§ **Directions**: Locate each line in the records containing "screenshot". Copy it.

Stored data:
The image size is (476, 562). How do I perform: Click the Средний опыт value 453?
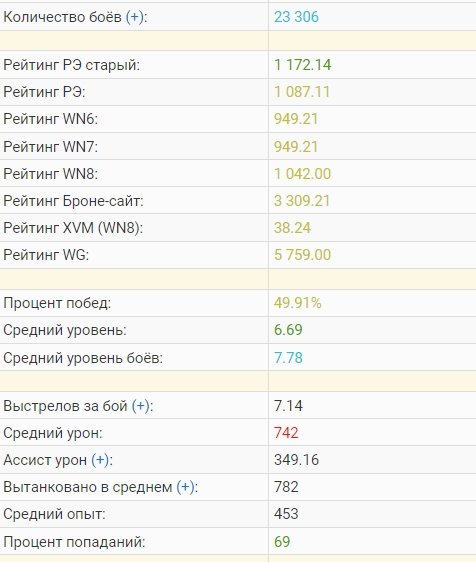coord(286,514)
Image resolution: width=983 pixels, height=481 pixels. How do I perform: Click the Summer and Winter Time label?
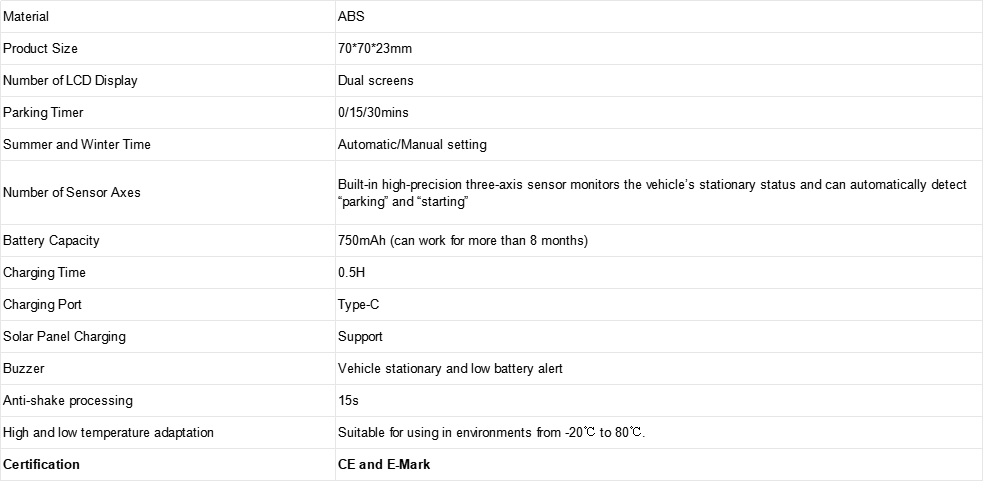pos(77,145)
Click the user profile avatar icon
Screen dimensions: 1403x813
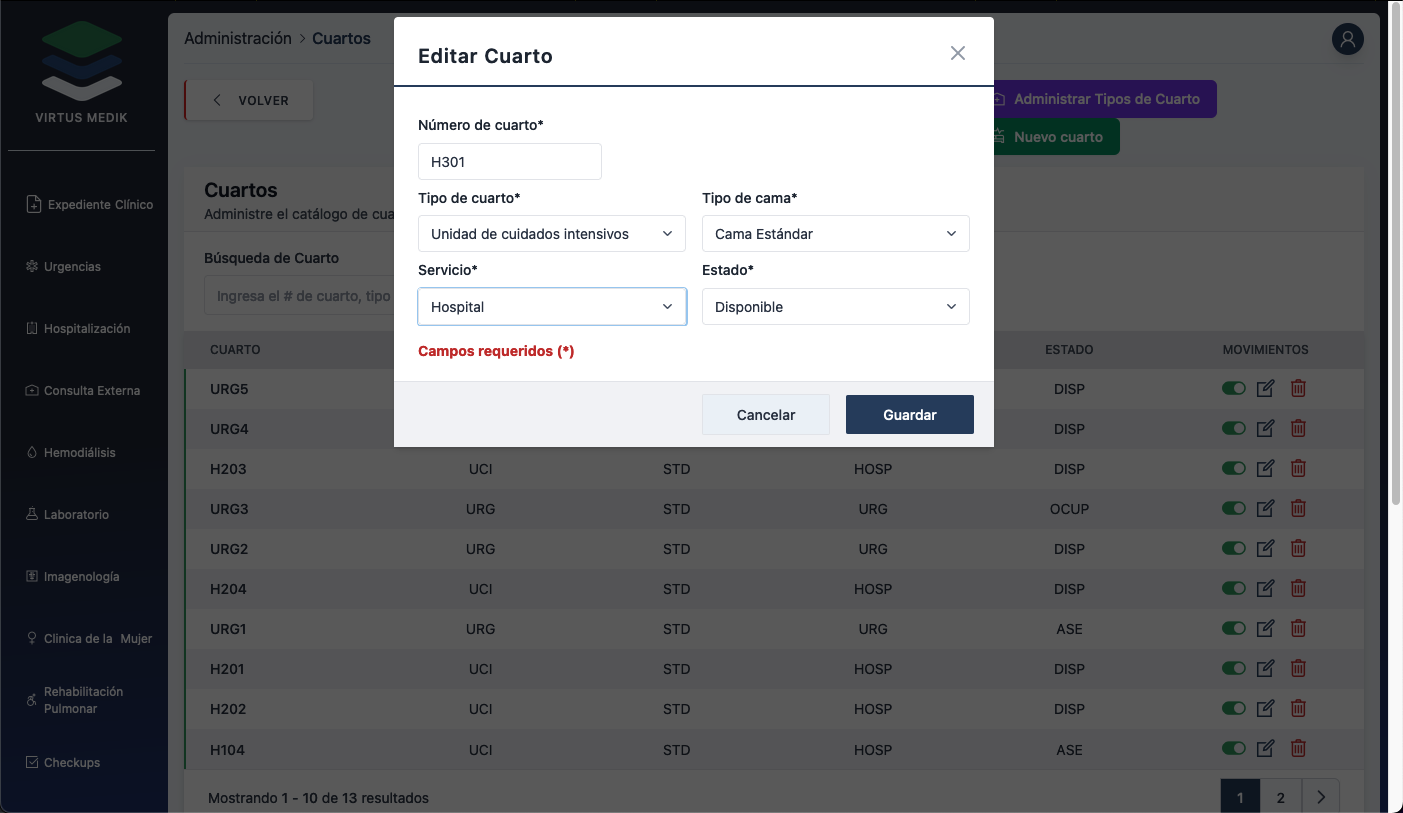(1347, 39)
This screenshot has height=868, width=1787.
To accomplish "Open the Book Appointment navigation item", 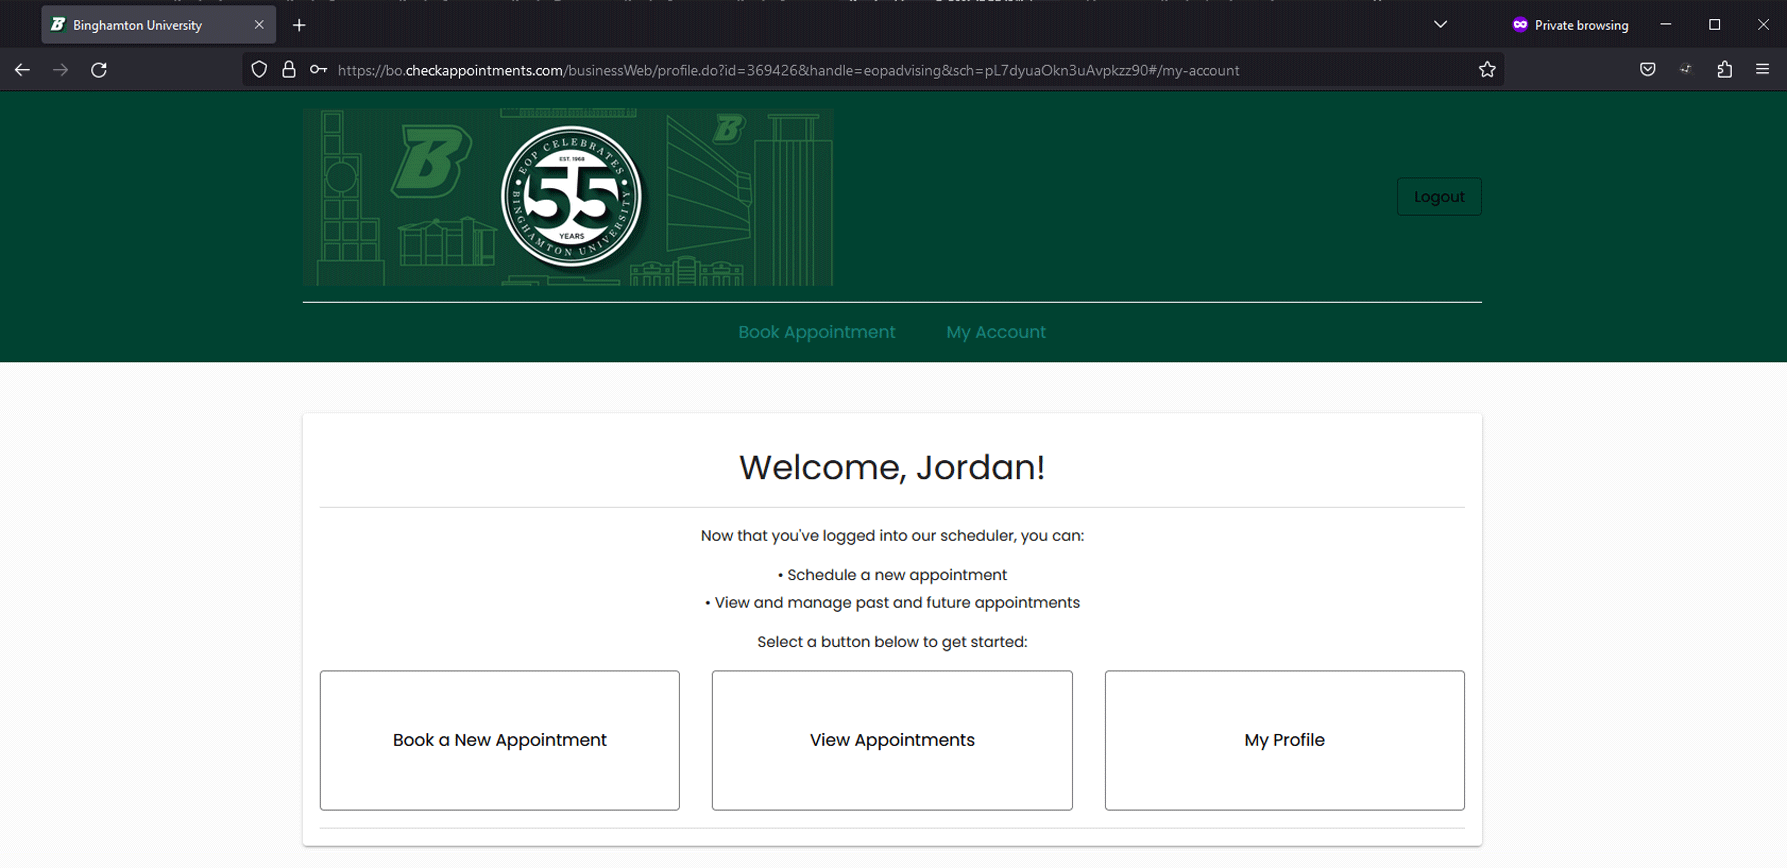I will (816, 332).
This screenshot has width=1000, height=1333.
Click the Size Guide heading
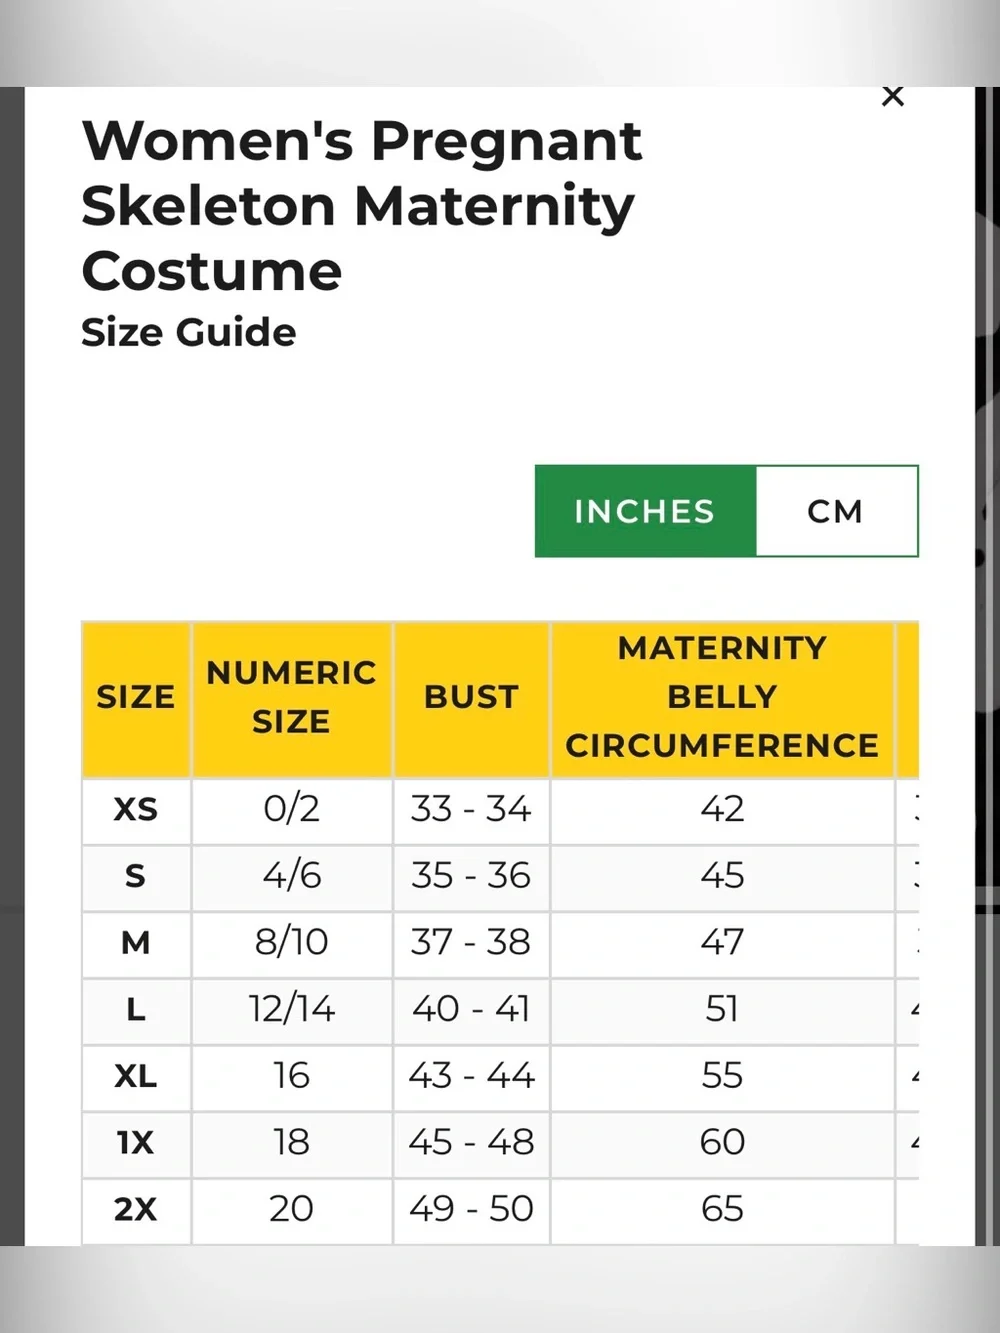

§ **Task answer**:
This screenshot has height=868, width=1787.
This screenshot has width=1000, height=1333.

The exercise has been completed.